PRESENCE

Una famiglia disfunzionale (madre/padre/figlio/figlia) si trasferisce in una nuova casa, dove vive una “Presenza”, che non tarda a manifestarsi…
Primo vero horror soprannaturale per l’eclettico e ipercinetico Steven Soderbergh (che nel mentre ha già messo in archivio un altro film in uscita a breve, sicuramente arriverà a quaranta titoli fatti & finiti nel giro di un paio d’anni…), sceneggiato dall’altrettanto ubiquo David Koepp e girato, questa è la genialata, interamente con un drone che svolazza per la casa e che offre allo spettatore il punto di vista della Presenza.
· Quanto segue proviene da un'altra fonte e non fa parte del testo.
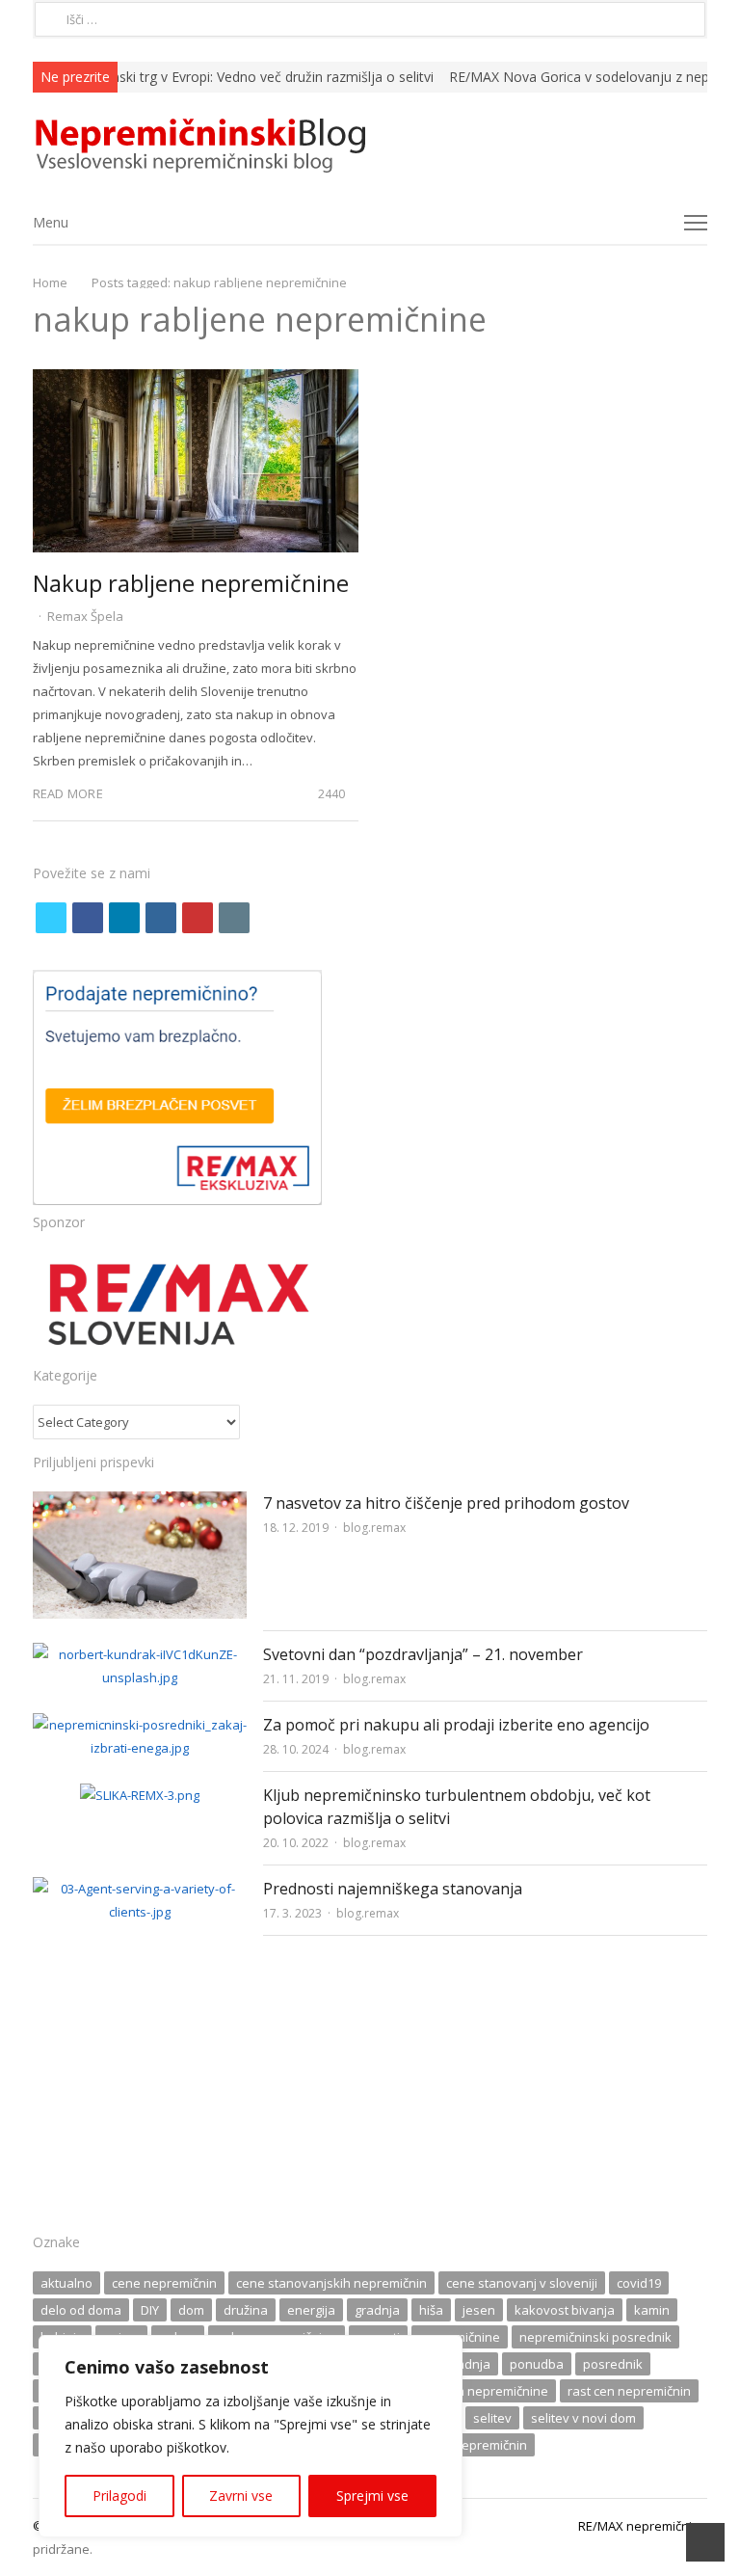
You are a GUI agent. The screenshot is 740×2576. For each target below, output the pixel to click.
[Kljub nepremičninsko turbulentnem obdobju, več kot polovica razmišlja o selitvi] (139, 1795)
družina (246, 2310)
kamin (652, 2310)
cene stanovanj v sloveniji (521, 2283)
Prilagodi (119, 2495)
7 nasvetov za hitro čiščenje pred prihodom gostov (446, 1503)
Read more (68, 793)
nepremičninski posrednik (595, 2337)
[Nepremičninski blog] (370, 146)
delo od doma (80, 2310)
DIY (150, 2310)
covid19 (639, 2283)
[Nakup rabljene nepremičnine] (195, 380)
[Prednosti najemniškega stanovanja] (140, 1888)
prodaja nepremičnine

Questa singola idea, vincente, crea un’atmosfera assolutamente ansiogena e claustrofobica (per 90 minuti non si esce mai dalla casa) che alimenta il climax e fornisce agli scary moments un plus di originalità. Lo script di Koepp non brilla per estrosità, nè per quanto concerne lo sviluppo della storia e dei personaggi, nè per la supposta e prevedibile “morale”, ma è sufficientemente solido per portare a meta il film, anche grazie ad un cast non particolarmente ricco di talenti, ma funzionale alla causa.